The IEA has made a substantial downwards revision to its projected oil demand deficit this year and now sees the market flipping into a surplus in 2024.
In its latest Oil Market Report (OMR) the Paris-based agency sees a deficit this year of 210,000 b/d, down from 670,000 b/d forecast in last month's OMR. For 2024, it now sees a surplus of 490,000 b/d, compared with a deficit of 160,000 b/d last month.
The change appears to be driven by a downward revision to its historical oil demand estimates, with 2022 oil demand pegged lower by 370,000 b/d compared with last month and 2023 down by 350,000 b/d.
But the agency's 2023 global oil demand growth forecast remains largely unchanged at 2.24mn b/d, just 20,000 b/d higher than last month's estimate. It left its 2024 oil demand growth forecast unchanged at 0.99mn b/d — less than half of this year's projection.
It said demand growth this year is being driven by resurgent Chinese consumption, jet fuel and petrochemical feedstocks. For 2024, it sees naphtha and LPG/ethane leading the increase, "especially in China".
The IEA sees global oil supply growth of 1.5mn b/d in 2023, unchanged from last month's report. This would boost supply to a record 101.6mn b/d this year, before a further 1.7mn b/d of supply additions in 2024. But the IEA cautioned that Saudi Arabia's and Russia's extension of their additional supply cuts until the end of 2023 would "drive a significant supply fall" through to the fourth quarter. The IEA puts the demand deficit at 1.1mn b/d in the final three months of the year, around 100,000 b/d lower than in last month's report.

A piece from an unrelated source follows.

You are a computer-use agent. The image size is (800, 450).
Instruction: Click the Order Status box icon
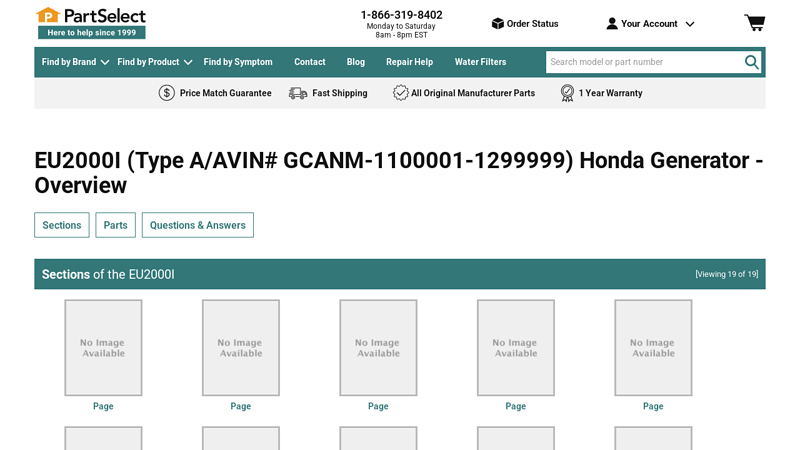(x=497, y=24)
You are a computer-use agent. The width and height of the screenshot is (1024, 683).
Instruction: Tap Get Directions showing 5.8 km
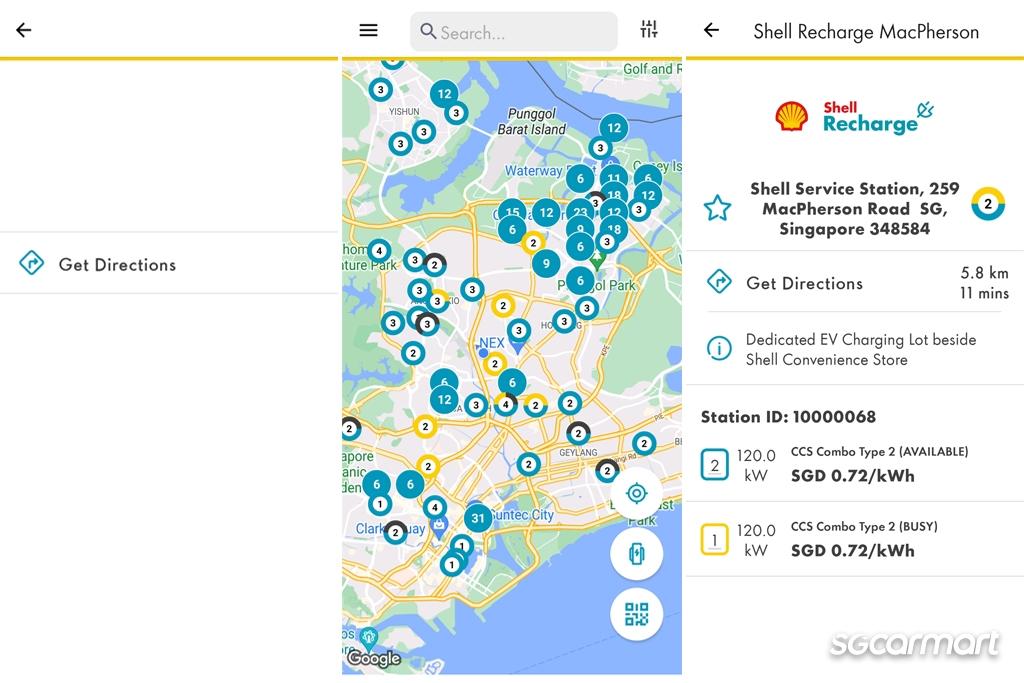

The IEA put the call on Opec crude at 28.7mn b/d for 2023, down by 600,000 b/d compared with last month's report. For 2024, the agency sees the call lower at 28.4mn b/d. Opec produced 27.45mn b/d of crude last month, up by around 110,000 b/d compared with July, according to an average of its secondary sources including Argus.
The IEA said global observed oil inventories fell by 76.34mn bl to a 13-month low in August, according to early estimates. The largest falls came from oil on water, which dropped by more than 50mn bl compared with end-July levels.